Transcribe, without alteration, the line that includes "Click the YouTube icon in the poster" and each line after it until the records end, omitting all that precede it.

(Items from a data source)
^^^^^^^^^^^^^^^^
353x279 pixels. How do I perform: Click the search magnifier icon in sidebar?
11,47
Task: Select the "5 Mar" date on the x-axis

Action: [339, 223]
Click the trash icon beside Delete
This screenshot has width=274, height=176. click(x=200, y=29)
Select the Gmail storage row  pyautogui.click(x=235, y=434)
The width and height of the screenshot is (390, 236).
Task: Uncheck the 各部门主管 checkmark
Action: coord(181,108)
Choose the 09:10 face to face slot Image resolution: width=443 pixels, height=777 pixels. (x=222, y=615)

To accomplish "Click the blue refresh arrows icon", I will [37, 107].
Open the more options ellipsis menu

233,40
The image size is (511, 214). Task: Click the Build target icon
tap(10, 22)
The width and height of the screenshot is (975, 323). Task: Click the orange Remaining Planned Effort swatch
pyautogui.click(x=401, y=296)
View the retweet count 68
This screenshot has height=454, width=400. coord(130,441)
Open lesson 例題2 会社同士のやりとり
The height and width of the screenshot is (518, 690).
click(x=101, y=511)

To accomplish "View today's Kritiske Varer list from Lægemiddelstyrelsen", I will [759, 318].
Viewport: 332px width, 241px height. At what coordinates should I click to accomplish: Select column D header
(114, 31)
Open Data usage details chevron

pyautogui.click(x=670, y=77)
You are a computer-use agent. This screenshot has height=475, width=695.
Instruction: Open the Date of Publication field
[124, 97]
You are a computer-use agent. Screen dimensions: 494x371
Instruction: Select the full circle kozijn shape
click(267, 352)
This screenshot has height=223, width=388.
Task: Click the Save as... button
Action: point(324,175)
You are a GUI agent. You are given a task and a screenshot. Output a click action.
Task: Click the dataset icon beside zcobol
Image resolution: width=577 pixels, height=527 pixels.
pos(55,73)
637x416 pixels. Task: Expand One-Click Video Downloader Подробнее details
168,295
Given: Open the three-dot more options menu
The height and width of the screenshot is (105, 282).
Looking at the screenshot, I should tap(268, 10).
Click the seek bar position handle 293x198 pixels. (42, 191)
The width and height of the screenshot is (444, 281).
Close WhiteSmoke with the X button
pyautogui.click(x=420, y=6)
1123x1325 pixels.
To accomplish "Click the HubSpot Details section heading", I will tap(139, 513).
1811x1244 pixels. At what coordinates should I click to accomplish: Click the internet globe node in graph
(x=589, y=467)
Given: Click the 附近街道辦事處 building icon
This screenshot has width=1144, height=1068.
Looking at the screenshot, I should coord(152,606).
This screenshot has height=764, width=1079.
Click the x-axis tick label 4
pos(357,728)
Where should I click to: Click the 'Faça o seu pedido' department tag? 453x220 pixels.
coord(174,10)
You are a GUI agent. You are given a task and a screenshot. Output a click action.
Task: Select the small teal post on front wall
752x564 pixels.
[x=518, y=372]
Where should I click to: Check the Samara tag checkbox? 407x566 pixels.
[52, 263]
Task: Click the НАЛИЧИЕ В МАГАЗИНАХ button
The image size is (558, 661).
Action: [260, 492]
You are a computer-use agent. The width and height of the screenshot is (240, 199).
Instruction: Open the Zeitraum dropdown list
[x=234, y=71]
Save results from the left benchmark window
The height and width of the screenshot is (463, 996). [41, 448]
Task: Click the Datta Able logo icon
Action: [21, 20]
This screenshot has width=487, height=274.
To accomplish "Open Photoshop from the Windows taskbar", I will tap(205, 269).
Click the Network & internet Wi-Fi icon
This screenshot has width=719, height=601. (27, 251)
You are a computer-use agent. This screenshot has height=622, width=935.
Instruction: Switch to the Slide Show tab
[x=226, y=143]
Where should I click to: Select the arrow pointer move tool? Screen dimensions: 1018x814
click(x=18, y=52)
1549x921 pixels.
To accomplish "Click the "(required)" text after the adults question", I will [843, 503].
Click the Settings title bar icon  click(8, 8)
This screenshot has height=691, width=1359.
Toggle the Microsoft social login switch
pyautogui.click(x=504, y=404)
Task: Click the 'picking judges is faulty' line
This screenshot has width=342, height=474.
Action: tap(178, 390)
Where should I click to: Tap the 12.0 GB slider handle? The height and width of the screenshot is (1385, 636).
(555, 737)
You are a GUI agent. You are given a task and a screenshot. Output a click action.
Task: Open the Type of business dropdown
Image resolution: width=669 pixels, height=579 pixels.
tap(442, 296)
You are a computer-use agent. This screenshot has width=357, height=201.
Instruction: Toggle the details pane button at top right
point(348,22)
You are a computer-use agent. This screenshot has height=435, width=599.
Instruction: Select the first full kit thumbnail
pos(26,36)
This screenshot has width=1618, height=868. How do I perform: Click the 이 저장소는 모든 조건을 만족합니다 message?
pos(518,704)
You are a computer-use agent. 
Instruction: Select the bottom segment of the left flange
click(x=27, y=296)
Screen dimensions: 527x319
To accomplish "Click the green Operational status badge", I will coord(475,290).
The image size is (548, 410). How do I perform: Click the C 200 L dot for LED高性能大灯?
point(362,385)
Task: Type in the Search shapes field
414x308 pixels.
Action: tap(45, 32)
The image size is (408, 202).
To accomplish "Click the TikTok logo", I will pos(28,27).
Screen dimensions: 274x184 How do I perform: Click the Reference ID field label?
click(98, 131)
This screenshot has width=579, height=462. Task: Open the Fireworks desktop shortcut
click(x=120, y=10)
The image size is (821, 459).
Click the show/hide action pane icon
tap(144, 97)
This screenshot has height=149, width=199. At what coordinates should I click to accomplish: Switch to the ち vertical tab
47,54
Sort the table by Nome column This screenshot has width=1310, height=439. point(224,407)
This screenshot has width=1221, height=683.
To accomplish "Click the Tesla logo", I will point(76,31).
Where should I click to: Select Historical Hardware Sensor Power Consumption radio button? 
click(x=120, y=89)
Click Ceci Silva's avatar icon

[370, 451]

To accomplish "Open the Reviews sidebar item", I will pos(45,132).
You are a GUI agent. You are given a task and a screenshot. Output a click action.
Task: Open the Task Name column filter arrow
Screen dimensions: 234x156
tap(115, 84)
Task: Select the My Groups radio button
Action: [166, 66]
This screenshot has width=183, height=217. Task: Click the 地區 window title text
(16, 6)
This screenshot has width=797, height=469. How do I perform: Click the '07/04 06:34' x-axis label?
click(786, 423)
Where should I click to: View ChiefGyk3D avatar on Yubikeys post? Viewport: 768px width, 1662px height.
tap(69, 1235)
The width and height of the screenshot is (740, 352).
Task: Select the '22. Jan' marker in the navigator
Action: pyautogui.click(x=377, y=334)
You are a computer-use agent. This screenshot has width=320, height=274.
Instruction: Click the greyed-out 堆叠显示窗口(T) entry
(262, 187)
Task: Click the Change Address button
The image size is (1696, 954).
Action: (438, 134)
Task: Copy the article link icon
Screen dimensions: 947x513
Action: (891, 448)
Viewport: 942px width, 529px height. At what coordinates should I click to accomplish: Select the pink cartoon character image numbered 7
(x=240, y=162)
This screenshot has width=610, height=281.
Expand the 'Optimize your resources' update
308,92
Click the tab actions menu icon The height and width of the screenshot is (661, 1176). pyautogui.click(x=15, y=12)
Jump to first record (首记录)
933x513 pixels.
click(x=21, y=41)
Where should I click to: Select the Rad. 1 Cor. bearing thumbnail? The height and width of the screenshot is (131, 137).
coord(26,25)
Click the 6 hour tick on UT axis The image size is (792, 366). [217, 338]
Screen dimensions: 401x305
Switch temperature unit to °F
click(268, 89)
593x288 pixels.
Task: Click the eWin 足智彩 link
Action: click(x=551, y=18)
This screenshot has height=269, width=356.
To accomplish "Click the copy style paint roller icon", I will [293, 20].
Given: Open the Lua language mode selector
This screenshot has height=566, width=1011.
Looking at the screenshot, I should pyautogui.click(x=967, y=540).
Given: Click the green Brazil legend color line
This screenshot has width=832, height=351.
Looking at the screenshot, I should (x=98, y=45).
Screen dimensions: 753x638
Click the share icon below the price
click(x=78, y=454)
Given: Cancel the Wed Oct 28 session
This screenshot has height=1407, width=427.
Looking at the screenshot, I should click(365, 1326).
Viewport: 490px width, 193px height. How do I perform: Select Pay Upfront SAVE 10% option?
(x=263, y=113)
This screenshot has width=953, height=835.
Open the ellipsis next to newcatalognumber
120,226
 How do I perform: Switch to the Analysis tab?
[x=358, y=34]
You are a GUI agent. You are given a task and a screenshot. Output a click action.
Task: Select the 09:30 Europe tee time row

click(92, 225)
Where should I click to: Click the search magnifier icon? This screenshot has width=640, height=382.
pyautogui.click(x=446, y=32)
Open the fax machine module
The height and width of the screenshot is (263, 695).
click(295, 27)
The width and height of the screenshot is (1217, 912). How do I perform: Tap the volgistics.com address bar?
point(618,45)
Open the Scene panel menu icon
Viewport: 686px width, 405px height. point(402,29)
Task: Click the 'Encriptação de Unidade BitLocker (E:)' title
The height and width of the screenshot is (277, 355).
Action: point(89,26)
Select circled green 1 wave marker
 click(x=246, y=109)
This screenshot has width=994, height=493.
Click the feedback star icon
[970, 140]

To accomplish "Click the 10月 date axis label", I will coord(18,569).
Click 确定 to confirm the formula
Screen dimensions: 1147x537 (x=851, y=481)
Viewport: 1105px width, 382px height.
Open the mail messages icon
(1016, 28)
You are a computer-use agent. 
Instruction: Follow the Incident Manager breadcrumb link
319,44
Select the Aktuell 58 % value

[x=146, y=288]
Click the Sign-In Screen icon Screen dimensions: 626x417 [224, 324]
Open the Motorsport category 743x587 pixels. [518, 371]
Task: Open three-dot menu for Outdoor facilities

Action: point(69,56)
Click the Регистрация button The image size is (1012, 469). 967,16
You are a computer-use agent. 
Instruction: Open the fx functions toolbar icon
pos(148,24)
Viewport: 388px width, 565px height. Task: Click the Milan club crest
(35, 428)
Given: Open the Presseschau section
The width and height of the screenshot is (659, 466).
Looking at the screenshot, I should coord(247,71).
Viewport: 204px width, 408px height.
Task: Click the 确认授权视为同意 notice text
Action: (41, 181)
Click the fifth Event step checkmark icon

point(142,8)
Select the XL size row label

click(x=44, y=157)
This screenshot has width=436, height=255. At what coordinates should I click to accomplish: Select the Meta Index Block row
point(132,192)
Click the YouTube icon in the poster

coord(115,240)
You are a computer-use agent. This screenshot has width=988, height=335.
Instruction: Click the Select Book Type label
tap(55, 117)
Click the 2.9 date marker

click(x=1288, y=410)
^^^^^^^^^^^^^^^^
**PROBLEM SOLUTION**
Click the YouTube icon in the poster

coord(115,240)
You are a computer-use agent. This screenshot has width=988, height=335.
Instruction: Click the Select Book Type label
tap(55, 117)
Click the 2.9 date marker

click(x=1288, y=410)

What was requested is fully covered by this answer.